_Dataset:_
• • • • • • •
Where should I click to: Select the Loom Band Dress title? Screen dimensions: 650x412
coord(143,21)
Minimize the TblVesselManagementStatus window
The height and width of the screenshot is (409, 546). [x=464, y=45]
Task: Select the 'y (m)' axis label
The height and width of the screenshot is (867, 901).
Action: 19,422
• • • • • • •
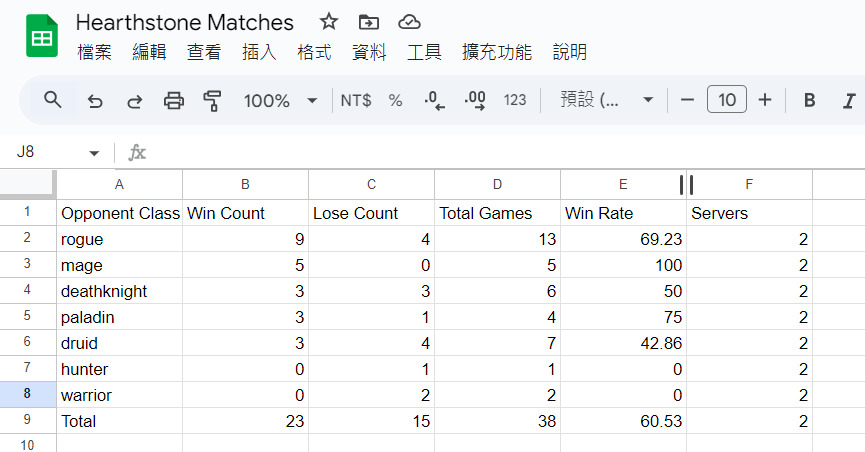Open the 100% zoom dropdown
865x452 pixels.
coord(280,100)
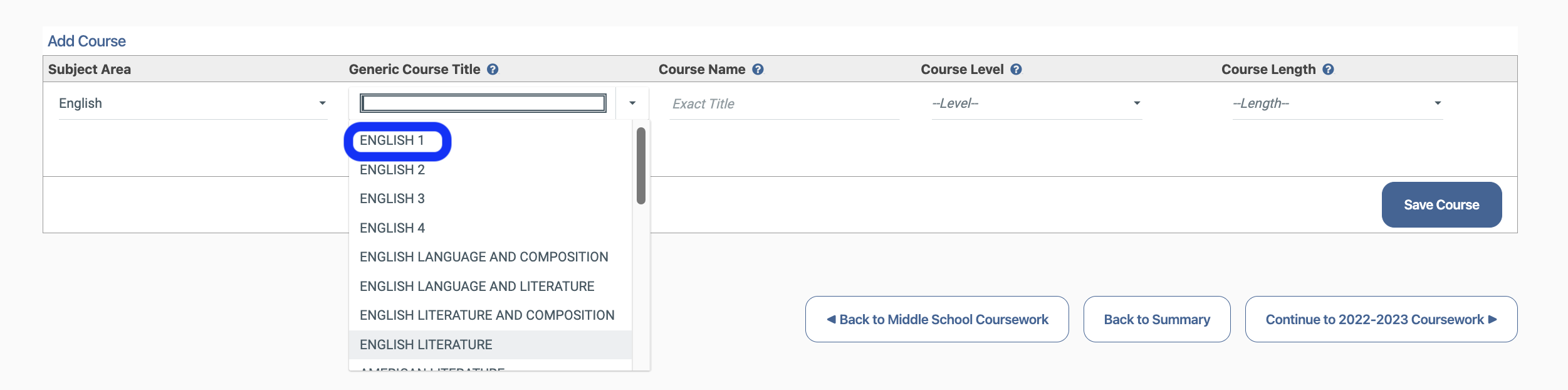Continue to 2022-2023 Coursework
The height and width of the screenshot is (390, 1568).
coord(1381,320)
• • • • • • •
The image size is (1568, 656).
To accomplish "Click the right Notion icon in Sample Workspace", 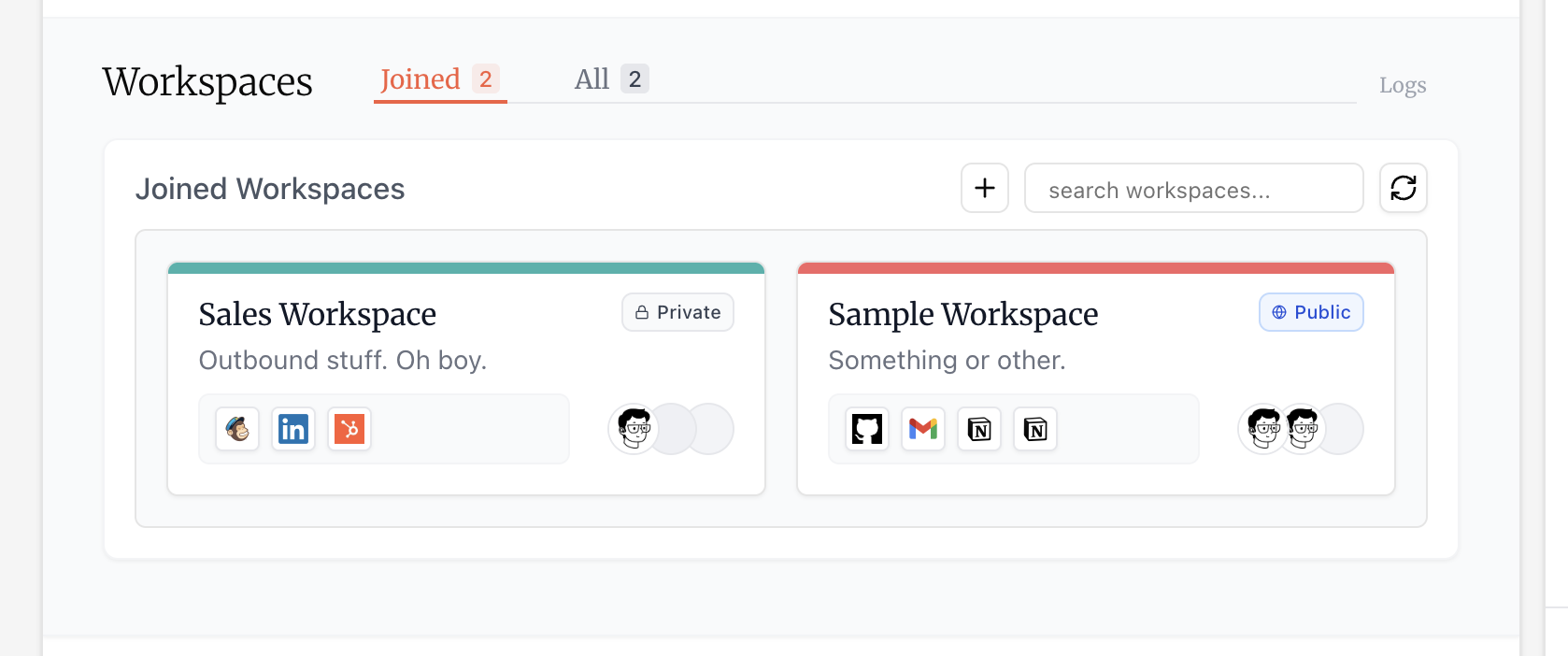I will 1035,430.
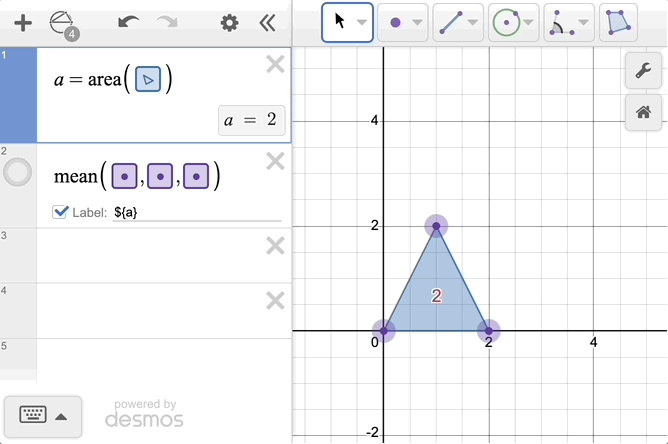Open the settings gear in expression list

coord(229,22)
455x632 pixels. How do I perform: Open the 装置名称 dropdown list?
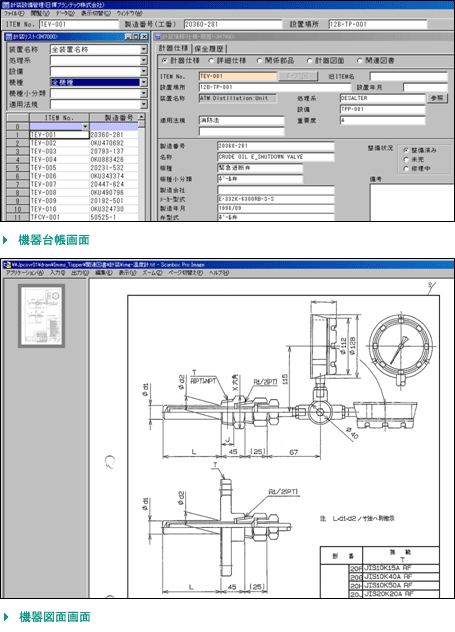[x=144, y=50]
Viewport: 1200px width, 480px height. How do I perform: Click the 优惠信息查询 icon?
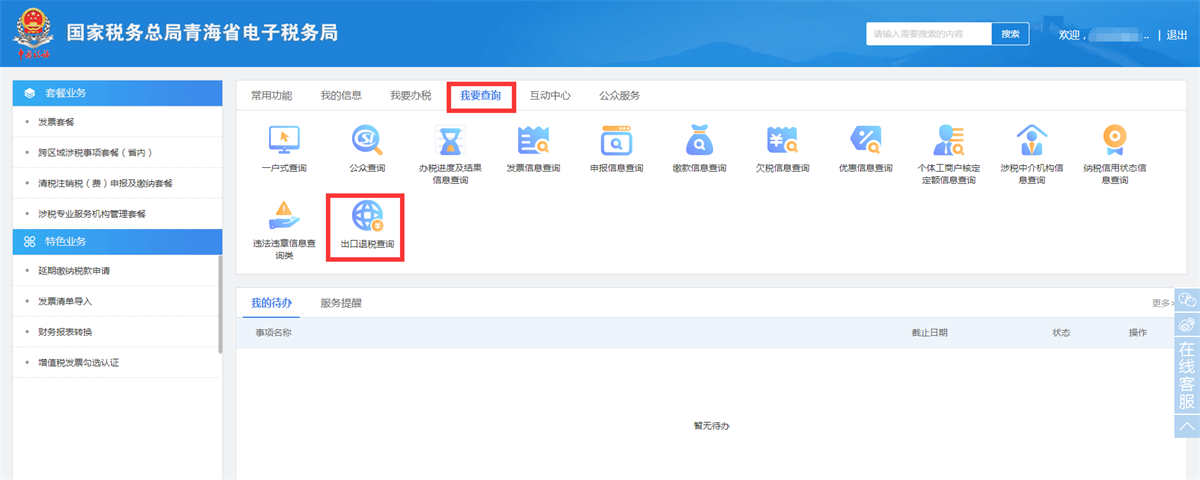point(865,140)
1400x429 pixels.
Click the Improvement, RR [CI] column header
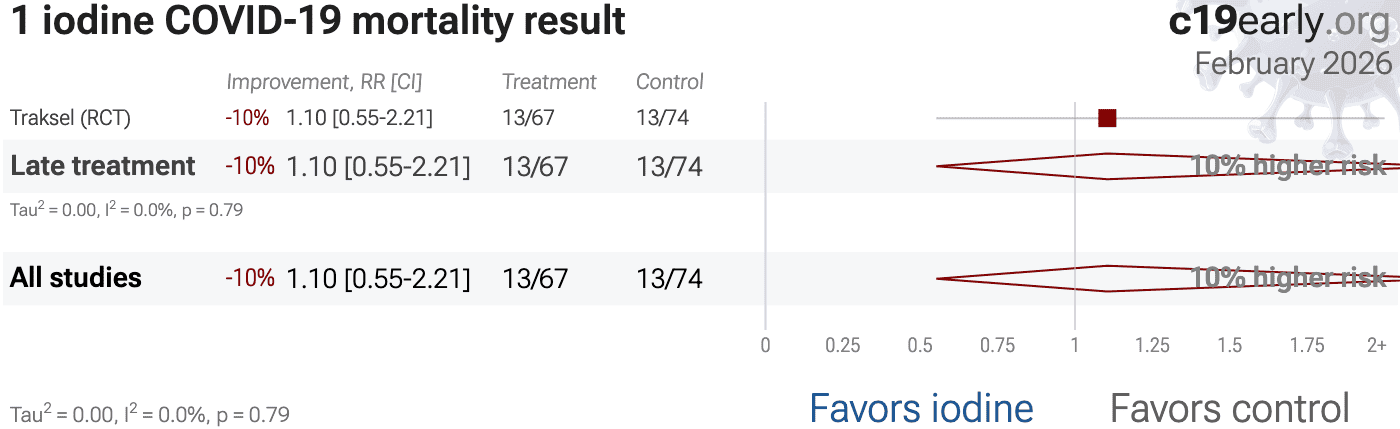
• • • • • • •
_Instructions for the task:_ Look back over the records above. Reproduce exactly everything from the line with "Viewport: 1200px width, 480px" down to the line with "Click the Improvement, RR [CI] column header", inclusive, and leave the pictures out.

_Solution to this exercise:_
Viewport: 1200px width, 480px height. How do I perform: Click the 优惠信息查询 icon?
point(865,140)
1400x429 pixels.
Click the Improvement, RR [CI] column header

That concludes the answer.